In all the controversy, surrounding this most disciplined and prestigious talent, McQueen is the most celebrated artistic designer in modern times.  He is the recipient of four British Designer of the Year awards, Council of Fashion Designers of America International Designer of the Year award, Posthumous Award for Outstanding Achievement in Fashion Design, and Commander of the Order of the British Empire.  His cutting edge-technology and ‘performance art’ theatrics created a spectacle and, to many, a disturbing catwalk, but this pioneering creator left an indelible mark on our culture.

Fashion Culture presents the first of the series, Fashion’s Firsts.

  • First American Department Store? Arnold Constable & Company, New York City, Founded in 1825.1
  • First Fashion Magazine?  Godey’s Ladies Book, published from 1830 – 1898.2
  • First Fashion Designer?  Charles Frederick Worth.  The modern industry, based around firms or fashion houses run by individual designers, started in the 19th century with Charles Frederick Worth who from 1858 was the first designer to have his label sewn into the garments that he created.3
  • First Fashion Model?   Modelling as a profession was first established in 1853 by Charles Frederick Worth, the “father of haute couture”, when he asked his wife, Marie Vernet Worth, to model the clothes he designed.4
  • First Fashion Show?  Because “the topic of fashion shows remains to find its historian”, the earliest history of fashion shows remains obscure.

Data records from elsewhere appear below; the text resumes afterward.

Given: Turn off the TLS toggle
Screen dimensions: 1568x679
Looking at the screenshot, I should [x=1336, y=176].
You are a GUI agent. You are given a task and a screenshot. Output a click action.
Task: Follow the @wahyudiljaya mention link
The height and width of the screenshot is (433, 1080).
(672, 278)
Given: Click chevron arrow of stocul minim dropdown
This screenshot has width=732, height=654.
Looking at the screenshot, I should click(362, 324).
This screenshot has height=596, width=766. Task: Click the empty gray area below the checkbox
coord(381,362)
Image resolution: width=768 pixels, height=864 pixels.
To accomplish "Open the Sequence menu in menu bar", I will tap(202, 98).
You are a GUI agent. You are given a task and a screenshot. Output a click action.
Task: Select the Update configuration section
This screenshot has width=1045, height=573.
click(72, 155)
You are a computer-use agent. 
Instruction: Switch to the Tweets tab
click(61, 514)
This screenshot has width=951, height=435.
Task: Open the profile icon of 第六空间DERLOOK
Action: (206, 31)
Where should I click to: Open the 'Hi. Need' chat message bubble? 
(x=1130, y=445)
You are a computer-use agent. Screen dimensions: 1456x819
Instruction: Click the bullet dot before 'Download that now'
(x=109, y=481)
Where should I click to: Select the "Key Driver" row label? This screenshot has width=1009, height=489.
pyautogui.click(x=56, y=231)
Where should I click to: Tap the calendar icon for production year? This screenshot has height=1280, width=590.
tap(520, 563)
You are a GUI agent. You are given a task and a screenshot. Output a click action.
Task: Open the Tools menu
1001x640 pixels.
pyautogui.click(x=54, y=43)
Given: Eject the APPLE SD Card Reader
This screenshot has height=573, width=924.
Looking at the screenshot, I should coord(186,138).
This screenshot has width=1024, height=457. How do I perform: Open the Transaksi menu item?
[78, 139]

In the 1800’s, “fashion parades” periodically took place in Paris couture salons… The first American fashion show likely took place in 1903 in the New York City store of the Ehrlich Brothers.5
  • First Fashion Week?  In 1943, the first-ever “fashion week,” New York Fashion Week, was held, with one main purpose: to give fashion buyers alternatives to French fashion during World War II, when workers in the fashion industry were unable to travel to Paris.6


  2. Fashion: From Concept to Consumer [2nd edition], Gini Stephens Frings, p.12

Read more on best business practices and resourceful tips in the EDGE-ucation category.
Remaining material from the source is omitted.